— Все религии мира зиждутся на какой-то философской штучке-дрючке. Кроме четырех — иудаизма, ислама, буддизма, ну и нашего Христианства. Здесь все основано на личностях. Никто из представителей первых трех религий никогда не скажет, что их основатели восставали из мертвых. И только наш Христос, Он — (жест в сторону рулона) — воскрес. Пустая гробница Христа есть колыбель Церкви... Итак, Распятый погребен в пещере, а вход в нее завален камнем. И вот, Каиафа — это первосвященник иудейский, говорит Понтию Пилату, римскому прокуратору, фактическому хозяину Иудеи: «Стражу надо поставить у гроба Его...» А Его Каиафа ненавидел больше, чем вот он — (жест в сторону массовика-затейника) — ненавидит сейчас всех нас. Потому что Он обещал воскреснуть. Понтий Пилат только отмахнулся — есть-де у вас стража из моих римских солдат, вот и сторожите, не приставайте ко мне. Маялся, мучился римский прокуратор, чувствовал, Кого на смерть позорную на кресте обрек. И иудеев боялся: донесут иудеи императору, что послабу даю преступникам, и мне достанется... И вот, стоит римская стража у гроба, запечатанного римской печатью с орлами... Эх, как же негодовали римские солдаты, идя на идиотское задание: и чего сторожить тело погребенное, официально захороненное! Ну распяли Бродягу, ну говорил Он чего-то о своем воскресении, да мало ли кто чего говорил, но что ж так серьезно на это смотреть, зачем тело мертвое кому-то воровать? Чтобы объявить, что тело воскресло? Тогда нужны дела от «воскресшего» тела. И дела такие!.. Не просто какие-то умные слова. Мало ли слов дурных, за умные принятых, в мире сказано... И вот заступили на стражу, а после субботней ночи — гробница пуста! И пелены, обвивавшие Его мертвого, на своем месте, чин почину, лежат. И стражники, обалдевшие от всего этого («они были как мертвые», — сказано в Евангелии)... Это римские-то стражники, римские воины, которым покорился весь мир! Римская печать на камне у гроба была для них священнее всех иудейских заветов и тем более слов, говоримых Погребенным, пока Он ходил по земле.
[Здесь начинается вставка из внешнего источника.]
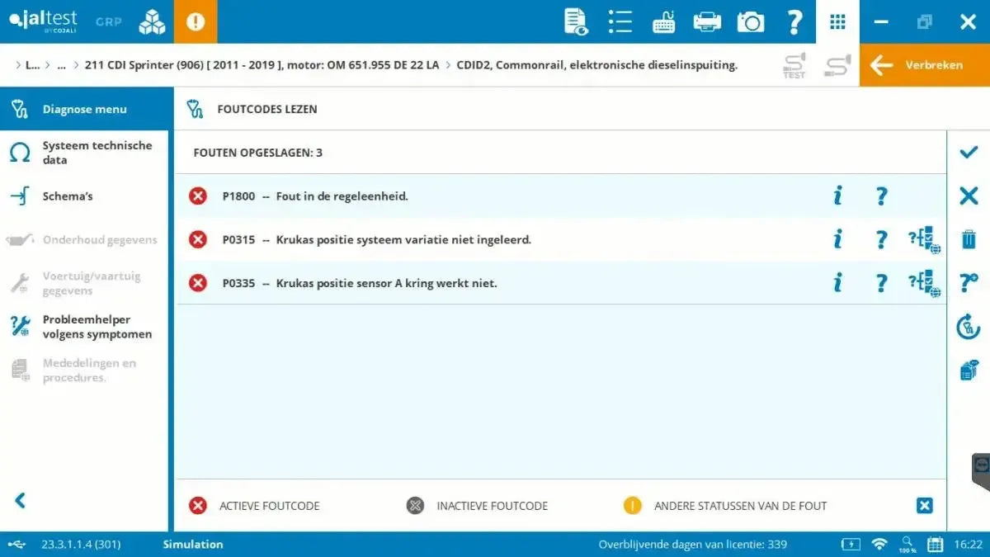Image resolution: width=990 pixels, height=557 pixels.
Task: Open the checklist icon in the top toolbar
Action: (x=620, y=22)
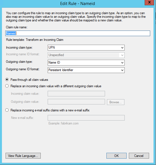Expand the Incoming name ID format dropdown
The height and width of the screenshot is (165, 156).
tap(86, 55)
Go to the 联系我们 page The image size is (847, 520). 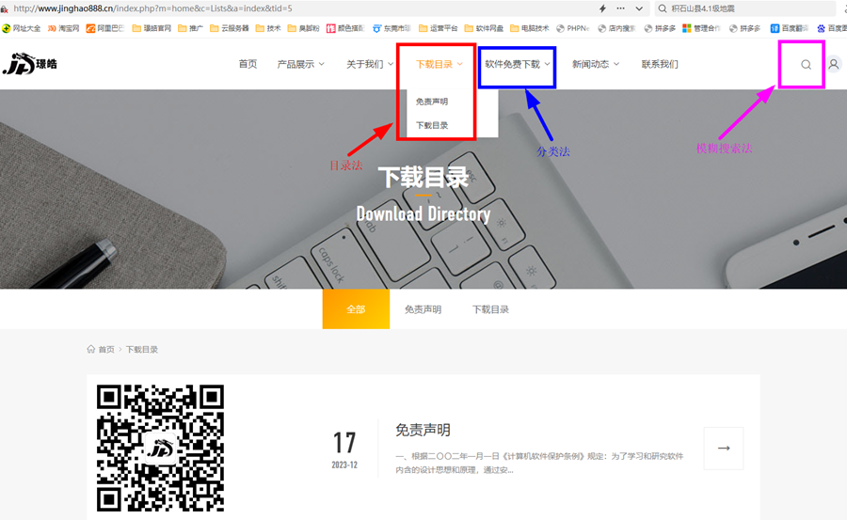pos(660,65)
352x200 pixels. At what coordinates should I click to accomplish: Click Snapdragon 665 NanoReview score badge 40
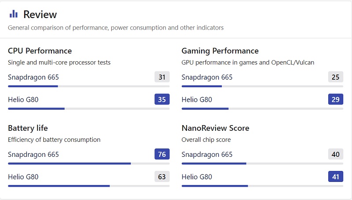[336, 154]
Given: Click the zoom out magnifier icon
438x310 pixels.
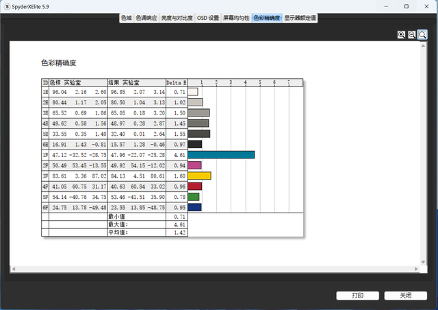Looking at the screenshot, I should pos(412,34).
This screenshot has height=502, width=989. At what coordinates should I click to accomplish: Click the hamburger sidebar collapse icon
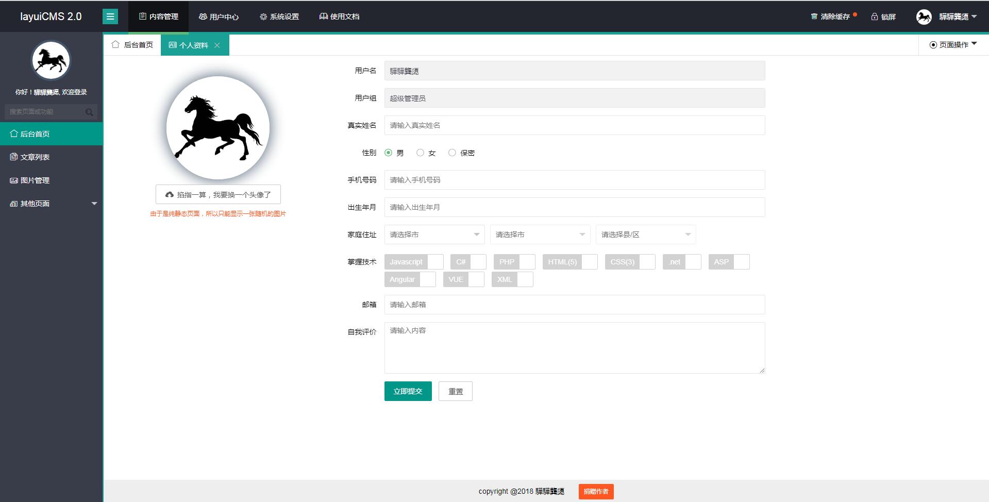pos(110,16)
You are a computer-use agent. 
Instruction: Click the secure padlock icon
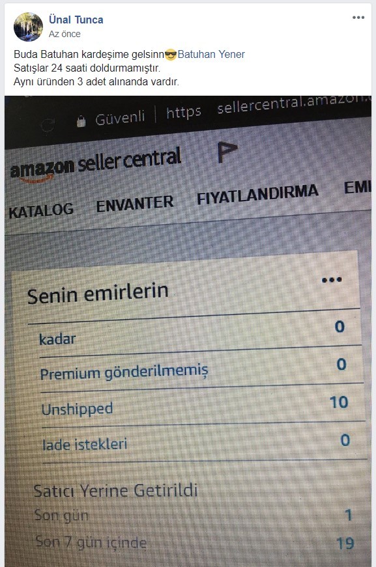click(81, 121)

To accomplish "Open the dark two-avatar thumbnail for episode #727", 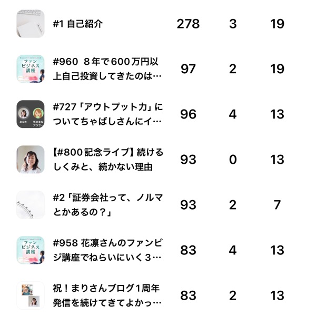I will [31, 114].
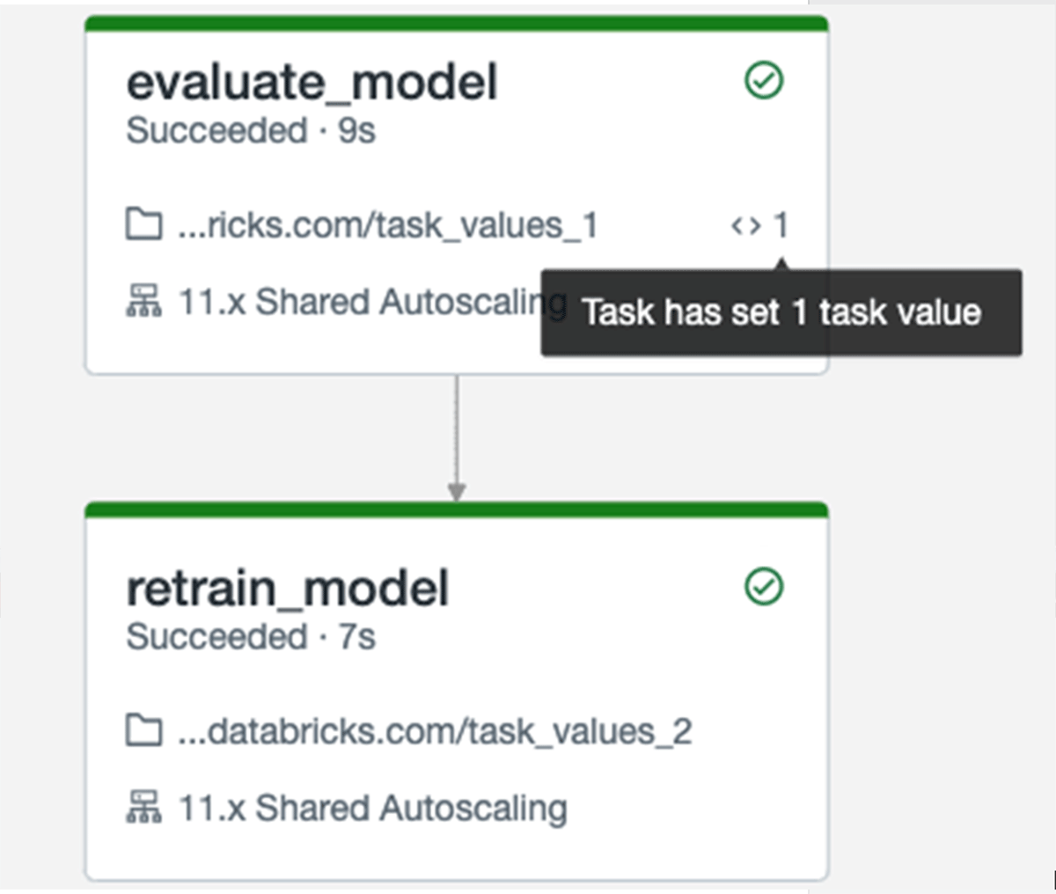
Task: Click the cluster icon in evaluate_model card
Action: [143, 302]
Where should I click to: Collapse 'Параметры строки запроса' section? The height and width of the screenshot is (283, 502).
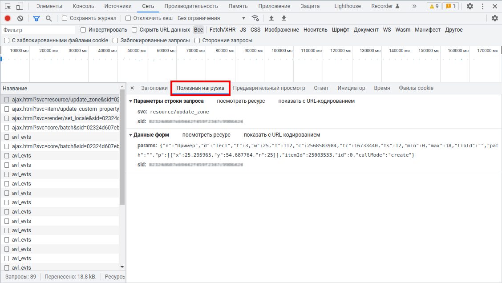coord(131,101)
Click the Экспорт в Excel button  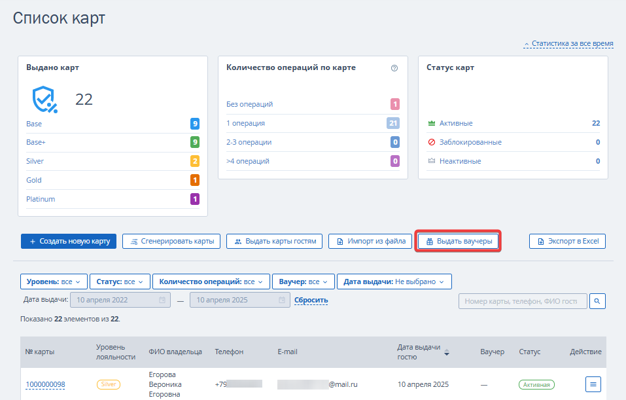click(x=567, y=242)
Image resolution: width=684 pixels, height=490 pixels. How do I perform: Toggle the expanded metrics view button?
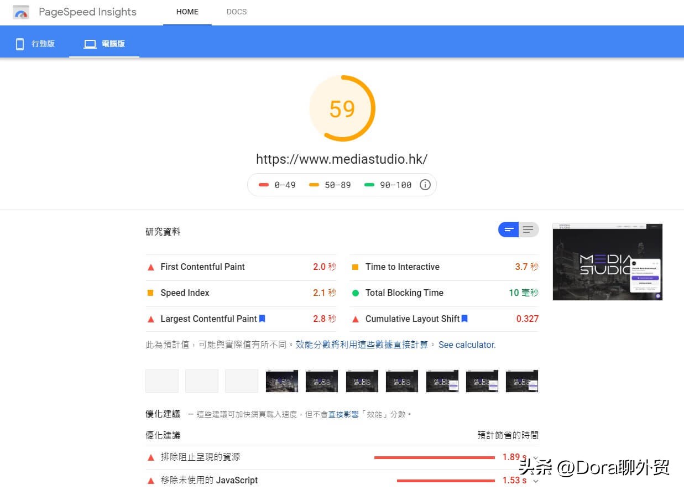point(529,230)
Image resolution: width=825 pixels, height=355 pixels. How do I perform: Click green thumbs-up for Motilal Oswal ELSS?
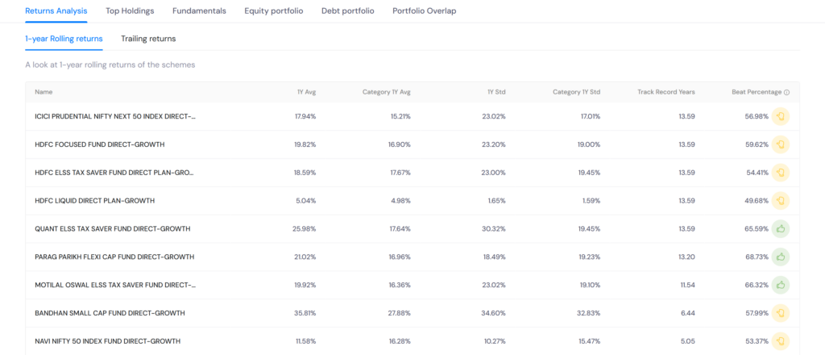click(781, 285)
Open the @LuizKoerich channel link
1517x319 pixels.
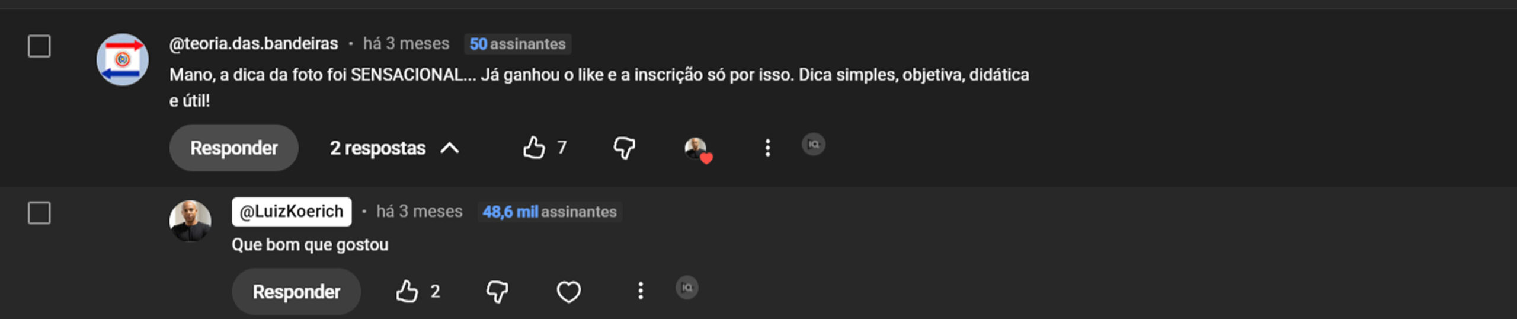pyautogui.click(x=291, y=212)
То, что они охраняли, было неприступным для войска, десятикратно превосходящего, а уж про кротких галилеян, на проповедях Погребенного воспитанных, и говорить нечего! Сон на посту для римского воина был невозможен, сон карался смертью. Просто халатность на посту каралась смертью. И — гробница пуста. Украли тело? У римских воинов?! Безоружные рыбаки? Так они проспали стражу свою?!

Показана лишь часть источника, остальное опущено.